:: GIVEN ENTRIES ::
━━━━━━

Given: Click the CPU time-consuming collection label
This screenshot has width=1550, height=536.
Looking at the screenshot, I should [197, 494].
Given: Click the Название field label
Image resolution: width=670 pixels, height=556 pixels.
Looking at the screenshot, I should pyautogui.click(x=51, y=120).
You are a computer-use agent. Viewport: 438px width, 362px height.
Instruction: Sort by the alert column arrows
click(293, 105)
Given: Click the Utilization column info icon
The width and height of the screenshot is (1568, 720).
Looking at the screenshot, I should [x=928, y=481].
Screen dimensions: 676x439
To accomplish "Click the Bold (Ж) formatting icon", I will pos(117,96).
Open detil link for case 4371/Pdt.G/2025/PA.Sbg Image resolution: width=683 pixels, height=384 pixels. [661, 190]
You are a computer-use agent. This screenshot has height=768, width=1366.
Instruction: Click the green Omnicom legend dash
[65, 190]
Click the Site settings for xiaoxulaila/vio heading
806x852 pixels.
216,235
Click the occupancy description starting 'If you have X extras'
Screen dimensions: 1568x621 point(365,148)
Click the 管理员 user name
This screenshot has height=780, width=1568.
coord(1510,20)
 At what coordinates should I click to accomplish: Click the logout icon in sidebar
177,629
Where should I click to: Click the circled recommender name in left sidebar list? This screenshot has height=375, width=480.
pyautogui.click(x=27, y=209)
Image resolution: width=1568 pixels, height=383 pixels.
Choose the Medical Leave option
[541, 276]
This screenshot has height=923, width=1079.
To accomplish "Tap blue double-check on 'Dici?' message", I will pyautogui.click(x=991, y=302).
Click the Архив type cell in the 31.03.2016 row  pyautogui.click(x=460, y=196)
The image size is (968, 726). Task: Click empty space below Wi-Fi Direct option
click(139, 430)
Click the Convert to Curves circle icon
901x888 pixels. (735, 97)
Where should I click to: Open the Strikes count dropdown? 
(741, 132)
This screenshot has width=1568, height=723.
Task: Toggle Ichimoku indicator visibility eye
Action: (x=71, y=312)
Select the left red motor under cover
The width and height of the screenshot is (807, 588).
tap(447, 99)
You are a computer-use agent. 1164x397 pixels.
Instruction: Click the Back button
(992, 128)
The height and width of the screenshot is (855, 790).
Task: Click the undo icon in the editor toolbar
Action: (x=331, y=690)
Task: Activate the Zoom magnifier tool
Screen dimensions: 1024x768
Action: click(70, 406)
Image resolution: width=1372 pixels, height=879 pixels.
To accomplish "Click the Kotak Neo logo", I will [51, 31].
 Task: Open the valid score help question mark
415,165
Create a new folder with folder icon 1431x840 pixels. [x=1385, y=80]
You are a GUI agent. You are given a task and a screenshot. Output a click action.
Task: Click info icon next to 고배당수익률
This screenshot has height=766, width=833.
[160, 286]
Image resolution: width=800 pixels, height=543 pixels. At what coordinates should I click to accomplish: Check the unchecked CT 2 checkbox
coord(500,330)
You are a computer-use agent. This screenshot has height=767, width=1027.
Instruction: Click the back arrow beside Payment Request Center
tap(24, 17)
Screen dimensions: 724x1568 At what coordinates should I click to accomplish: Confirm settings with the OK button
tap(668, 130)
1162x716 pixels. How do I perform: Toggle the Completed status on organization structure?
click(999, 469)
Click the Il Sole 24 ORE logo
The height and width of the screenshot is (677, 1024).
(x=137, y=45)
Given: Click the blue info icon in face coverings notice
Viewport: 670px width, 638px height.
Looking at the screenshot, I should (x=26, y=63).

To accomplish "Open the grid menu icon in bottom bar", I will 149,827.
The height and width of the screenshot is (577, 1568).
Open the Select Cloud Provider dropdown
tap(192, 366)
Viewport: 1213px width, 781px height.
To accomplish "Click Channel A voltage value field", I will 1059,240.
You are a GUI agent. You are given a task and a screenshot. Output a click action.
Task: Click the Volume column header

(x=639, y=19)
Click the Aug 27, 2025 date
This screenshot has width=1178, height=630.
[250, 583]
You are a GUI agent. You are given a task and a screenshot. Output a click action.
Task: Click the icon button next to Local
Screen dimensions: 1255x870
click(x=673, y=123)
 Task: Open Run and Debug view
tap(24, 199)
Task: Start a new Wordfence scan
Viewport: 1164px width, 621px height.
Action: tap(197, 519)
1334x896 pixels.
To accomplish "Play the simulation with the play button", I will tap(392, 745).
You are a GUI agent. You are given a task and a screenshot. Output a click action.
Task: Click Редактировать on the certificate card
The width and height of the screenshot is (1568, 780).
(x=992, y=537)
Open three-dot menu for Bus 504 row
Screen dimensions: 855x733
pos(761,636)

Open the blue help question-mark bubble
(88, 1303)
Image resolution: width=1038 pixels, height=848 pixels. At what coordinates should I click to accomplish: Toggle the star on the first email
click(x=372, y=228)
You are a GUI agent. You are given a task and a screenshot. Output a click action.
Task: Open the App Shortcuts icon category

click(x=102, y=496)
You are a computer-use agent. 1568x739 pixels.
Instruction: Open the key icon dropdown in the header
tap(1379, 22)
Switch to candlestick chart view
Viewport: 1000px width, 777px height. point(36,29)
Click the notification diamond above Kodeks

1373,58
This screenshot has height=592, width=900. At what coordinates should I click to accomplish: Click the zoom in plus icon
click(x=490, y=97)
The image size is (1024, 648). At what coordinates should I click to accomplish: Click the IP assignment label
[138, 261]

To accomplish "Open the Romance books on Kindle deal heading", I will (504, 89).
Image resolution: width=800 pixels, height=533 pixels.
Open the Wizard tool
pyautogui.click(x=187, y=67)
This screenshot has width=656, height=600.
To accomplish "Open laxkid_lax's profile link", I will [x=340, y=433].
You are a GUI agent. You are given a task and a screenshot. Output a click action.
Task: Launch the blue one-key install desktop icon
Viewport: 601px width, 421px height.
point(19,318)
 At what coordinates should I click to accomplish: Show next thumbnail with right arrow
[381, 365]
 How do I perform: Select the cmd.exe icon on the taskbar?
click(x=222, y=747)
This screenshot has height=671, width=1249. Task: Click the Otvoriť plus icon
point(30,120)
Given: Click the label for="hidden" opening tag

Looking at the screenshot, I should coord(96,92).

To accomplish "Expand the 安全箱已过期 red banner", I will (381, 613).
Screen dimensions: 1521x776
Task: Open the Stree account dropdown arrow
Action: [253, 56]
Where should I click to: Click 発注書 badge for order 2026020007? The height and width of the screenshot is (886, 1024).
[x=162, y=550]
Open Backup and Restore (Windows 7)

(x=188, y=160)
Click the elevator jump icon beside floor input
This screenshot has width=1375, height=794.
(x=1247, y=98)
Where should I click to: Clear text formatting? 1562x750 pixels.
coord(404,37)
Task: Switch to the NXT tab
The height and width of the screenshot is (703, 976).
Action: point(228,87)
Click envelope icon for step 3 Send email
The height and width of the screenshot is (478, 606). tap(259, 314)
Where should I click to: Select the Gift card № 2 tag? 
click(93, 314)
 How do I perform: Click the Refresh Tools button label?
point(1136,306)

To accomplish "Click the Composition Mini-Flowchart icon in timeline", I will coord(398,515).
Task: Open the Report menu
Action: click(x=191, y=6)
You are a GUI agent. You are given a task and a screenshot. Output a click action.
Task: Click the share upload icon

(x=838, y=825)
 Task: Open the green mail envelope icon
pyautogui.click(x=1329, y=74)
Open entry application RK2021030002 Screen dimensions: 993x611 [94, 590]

━━━━━━

:: PROBLEM DETAILS ::
Write the entries above out again, verbatim.

:: EXERCISE RESULT ::
Given: Click the CPU time-consuming collection label
This screenshot has width=1550, height=536.
Looking at the screenshot, I should [197, 494].
Given: Click the Название field label
Image resolution: width=670 pixels, height=556 pixels.
Looking at the screenshot, I should pyautogui.click(x=51, y=120).
You are a computer-use agent. Viewport: 438px width, 362px height.
Instruction: Sort by the alert column arrows
click(293, 105)
Given: Click the Utilization column info icon
The width and height of the screenshot is (1568, 720).
Looking at the screenshot, I should [x=928, y=481].
Screen dimensions: 676x439
To accomplish "Click the Bold (Ж) formatting icon", I will pos(117,96).
Open detil link for case 4371/Pdt.G/2025/PA.Sbg Image resolution: width=683 pixels, height=384 pixels. [661, 190]
You are a computer-use agent. This screenshot has height=768, width=1366.
Instruction: Click the green Omnicom legend dash
[65, 190]
Click the Site settings for xiaoxulaila/vio heading
806x852 pixels.
216,235
Click the occupancy description starting 'If you have X extras'
Screen dimensions: 1568x621 point(365,148)
Click the 管理员 user name
This screenshot has height=780, width=1568.
coord(1510,20)
 At what coordinates should I click to accomplish: Click the logout icon in sidebar
177,629
Where should I click to: Click the circled recommender name in left sidebar list? This screenshot has height=375, width=480.
pyautogui.click(x=27, y=209)
Image resolution: width=1568 pixels, height=383 pixels.
Choose the Medical Leave option
[541, 276]
This screenshot has height=923, width=1079.
To accomplish "Tap blue double-check on 'Dici?' message", I will pyautogui.click(x=991, y=302).
Click the Архив type cell in the 31.03.2016 row  pyautogui.click(x=460, y=196)
The image size is (968, 726). Task: Click empty space below Wi-Fi Direct option
click(139, 430)
Click the Convert to Curves circle icon
901x888 pixels. (735, 97)
Where should I click to: Open the Strikes count dropdown? 
(741, 132)
This screenshot has width=1568, height=723.
Task: Toggle Ichimoku indicator visibility eye
Action: (x=71, y=312)
Select the left red motor under cover
The width and height of the screenshot is (807, 588).
tap(447, 99)
You are a computer-use agent. 1164x397 pixels.
Instruction: Click the Back button
(992, 128)
The height and width of the screenshot is (855, 790).
Task: Click the undo icon in the editor toolbar
Action: (x=331, y=690)
Task: Activate the Zoom magnifier tool
Screen dimensions: 1024x768
Action: click(70, 406)
Image resolution: width=1372 pixels, height=879 pixels.
To accomplish "Click the Kotak Neo logo", I will [51, 31].
 Task: Open the valid score help question mark
415,165
Create a new folder with folder icon 1431x840 pixels. [x=1385, y=80]
You are a GUI agent. You are given a task and a screenshot. Output a click action.
Task: Click info icon next to 고배당수익률
This screenshot has height=766, width=833.
[160, 286]
Image resolution: width=800 pixels, height=543 pixels. At what coordinates should I click to accomplish: Check the unchecked CT 2 checkbox
coord(500,330)
You are a computer-use agent. This screenshot has height=767, width=1027.
Instruction: Click the back arrow beside Payment Request Center
tap(24, 17)
Screen dimensions: 724x1568 At what coordinates should I click to accomplish: Confirm settings with the OK button
tap(668, 130)
1162x716 pixels. How do I perform: Toggle the Completed status on organization structure?
click(999, 469)
Click the Il Sole 24 ORE logo
The height and width of the screenshot is (677, 1024).
(x=137, y=45)
Given: Click the blue info icon in face coverings notice
Viewport: 670px width, 638px height.
Looking at the screenshot, I should (x=26, y=63).

To accomplish "Open the grid menu icon in bottom bar", I will 149,827.
The height and width of the screenshot is (577, 1568).
Open the Select Cloud Provider dropdown
tap(192, 366)
Viewport: 1213px width, 781px height.
To accomplish "Click Channel A voltage value field", I will 1059,240.
You are a GUI agent. You are given a task and a screenshot. Output a click action.
Task: Click the Volume column header

(x=639, y=19)
Click the Aug 27, 2025 date
This screenshot has width=1178, height=630.
[250, 583]
You are a GUI agent. You are given a task and a screenshot. Output a click action.
Task: Click the icon button next to Local
Screen dimensions: 1255x870
click(x=673, y=123)
 Task: Open Run and Debug view
tap(24, 199)
Task: Start a new Wordfence scan
Viewport: 1164px width, 621px height.
Action: tap(197, 519)
1334x896 pixels.
To accomplish "Play the simulation with the play button", I will tap(392, 745).
You are a GUI agent. You are given a task and a screenshot. Output a click action.
Task: Click Редактировать on the certificate card
The width and height of the screenshot is (1568, 780).
(x=992, y=537)
Open three-dot menu for Bus 504 row
Screen dimensions: 855x733
pos(761,636)

Open the blue help question-mark bubble
(88, 1303)
Image resolution: width=1038 pixels, height=848 pixels. At what coordinates should I click to accomplish: Toggle the star on the first email
click(x=372, y=228)
You are a GUI agent. You are given a task and a screenshot. Output a click action.
Task: Open the App Shortcuts icon category

click(x=102, y=496)
You are a computer-use agent. 1568x739 pixels.
Instruction: Open the key icon dropdown in the header
tap(1379, 22)
Switch to candlestick chart view
Viewport: 1000px width, 777px height. point(36,29)
Click the notification diamond above Kodeks

1373,58
This screenshot has height=592, width=900. At what coordinates should I click to accomplish: Click the zoom in plus icon
click(x=490, y=97)
The image size is (1024, 648). At what coordinates should I click to accomplish: Click the IP assignment label
[138, 261]

To accomplish "Open the Romance books on Kindle deal heading", I will (504, 89).
Image resolution: width=800 pixels, height=533 pixels.
Open the Wizard tool
pyautogui.click(x=187, y=67)
This screenshot has width=656, height=600.
To accomplish "Open laxkid_lax's profile link", I will [x=340, y=433].
You are a GUI agent. You are given a task and a screenshot. Output a click action.
Task: Launch the blue one-key install desktop icon
Viewport: 601px width, 421px height.
point(19,318)
 At what coordinates should I click to accomplish: Show next thumbnail with right arrow
[381, 365]
 How do I perform: Select the cmd.exe icon on the taskbar?
click(x=222, y=747)
This screenshot has height=671, width=1249. Task: Click the Otvoriť plus icon
point(30,120)
Given: Click the label for="hidden" opening tag

Looking at the screenshot, I should coord(96,92).

To accomplish "Expand the 安全箱已过期 red banner", I will (381, 613).
Screen dimensions: 1521x776
Task: Open the Stree account dropdown arrow
Action: [253, 56]
Where should I click to: Click 発注書 badge for order 2026020007? The height and width of the screenshot is (886, 1024).
[x=162, y=550]
Open Backup and Restore (Windows 7)

(x=188, y=160)
Click the elevator jump icon beside floor input
This screenshot has width=1375, height=794.
(x=1247, y=98)
Where should I click to: Clear text formatting? 1562x750 pixels.
coord(404,37)
Task: Switch to the NXT tab
The height and width of the screenshot is (703, 976).
Action: point(228,87)
Click envelope icon for step 3 Send email
The height and width of the screenshot is (478, 606). tap(259, 314)
Where should I click to: Select the Gift card № 2 tag? 
click(93, 314)
 How do I perform: Click the Refresh Tools button label?
point(1136,306)

To accomplish "Click the Composition Mini-Flowchart icon in timeline", I will coord(398,515).
Task: Open the Report menu
Action: click(x=191, y=6)
You are a GUI agent. You are given a task and a screenshot. Output a click action.
Task: Click the share upload icon

(x=838, y=825)
 Task: Open the green mail envelope icon
pyautogui.click(x=1329, y=74)
Open entry application RK2021030002 Screen dimensions: 993x611 [94, 590]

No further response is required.